Earthenware is fired at 700–800°C without glaze. Pottery, like Matsuyama Tokojo's Iga ware, is fired at 800–1200°C and is porous. Stoneware, such as Tokoname ware or Ichiyougama's Bizen ware, is fired at 1200–1300°C and is non-porous. Porcelain, like Arita and Hasami ware, is fired at 1300°C using silica-rich clay and glaze, resulting in a white, glass-like finish that rings like metal when tapped.

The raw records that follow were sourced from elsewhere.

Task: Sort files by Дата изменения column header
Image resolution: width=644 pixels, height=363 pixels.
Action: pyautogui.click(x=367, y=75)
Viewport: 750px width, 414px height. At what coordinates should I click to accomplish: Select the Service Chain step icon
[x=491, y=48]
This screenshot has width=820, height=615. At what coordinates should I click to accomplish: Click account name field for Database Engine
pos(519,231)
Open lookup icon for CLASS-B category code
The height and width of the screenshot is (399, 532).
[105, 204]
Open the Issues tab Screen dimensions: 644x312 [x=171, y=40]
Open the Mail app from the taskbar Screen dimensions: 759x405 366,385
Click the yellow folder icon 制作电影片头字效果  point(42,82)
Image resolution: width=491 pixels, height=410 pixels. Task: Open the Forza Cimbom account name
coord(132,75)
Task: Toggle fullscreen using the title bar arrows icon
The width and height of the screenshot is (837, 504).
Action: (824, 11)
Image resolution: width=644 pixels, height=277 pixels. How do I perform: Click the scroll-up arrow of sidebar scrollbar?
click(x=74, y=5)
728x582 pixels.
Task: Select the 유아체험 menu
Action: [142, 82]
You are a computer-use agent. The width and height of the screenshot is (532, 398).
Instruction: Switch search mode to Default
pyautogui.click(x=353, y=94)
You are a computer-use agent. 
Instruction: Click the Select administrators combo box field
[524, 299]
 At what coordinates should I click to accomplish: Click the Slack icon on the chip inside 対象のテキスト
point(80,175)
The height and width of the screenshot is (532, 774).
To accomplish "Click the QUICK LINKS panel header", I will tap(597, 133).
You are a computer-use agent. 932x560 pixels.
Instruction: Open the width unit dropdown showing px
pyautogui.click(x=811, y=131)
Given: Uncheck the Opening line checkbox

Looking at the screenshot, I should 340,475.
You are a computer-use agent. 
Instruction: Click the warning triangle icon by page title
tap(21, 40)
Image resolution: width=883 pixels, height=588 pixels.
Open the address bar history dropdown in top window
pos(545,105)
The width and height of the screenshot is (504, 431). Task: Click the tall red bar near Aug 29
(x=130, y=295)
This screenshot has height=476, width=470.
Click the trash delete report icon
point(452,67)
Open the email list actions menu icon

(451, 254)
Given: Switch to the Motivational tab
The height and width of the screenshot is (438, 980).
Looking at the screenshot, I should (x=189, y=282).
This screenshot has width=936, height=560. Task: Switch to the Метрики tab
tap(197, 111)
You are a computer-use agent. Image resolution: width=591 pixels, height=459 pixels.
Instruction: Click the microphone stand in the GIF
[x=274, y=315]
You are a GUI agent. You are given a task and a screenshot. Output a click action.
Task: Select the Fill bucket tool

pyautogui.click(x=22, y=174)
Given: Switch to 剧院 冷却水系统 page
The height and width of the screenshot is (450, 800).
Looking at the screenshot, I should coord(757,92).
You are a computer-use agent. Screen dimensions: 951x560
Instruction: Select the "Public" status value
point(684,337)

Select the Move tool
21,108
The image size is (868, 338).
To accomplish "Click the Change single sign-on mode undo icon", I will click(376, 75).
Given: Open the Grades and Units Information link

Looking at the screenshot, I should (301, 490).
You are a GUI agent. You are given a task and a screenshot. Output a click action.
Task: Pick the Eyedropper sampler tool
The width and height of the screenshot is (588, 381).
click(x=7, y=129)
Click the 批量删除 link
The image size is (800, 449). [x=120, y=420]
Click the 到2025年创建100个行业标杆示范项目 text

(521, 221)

The first Japanese porcelain was made in Arita, Saga Prefecture. In the late 16th century, the potter Kanagae Sanbe'e (Yi Sam-pyeong), brought from Korea by Nabeshima Naoshige, discovered porcelain stone in Izumiyama. Originally called “Imari ware” because it was shipped from Imari Port, Arita porcelain flourished under the protection of the Saga Clan. By the late 17th century, the “Kakiemon style” for European royalty and the “Nabeshima style” for the Shogun were perfected. Exported by the Dutch East India Company, Arita ware became a status symbol for European nobility and influenced Western porcelain production.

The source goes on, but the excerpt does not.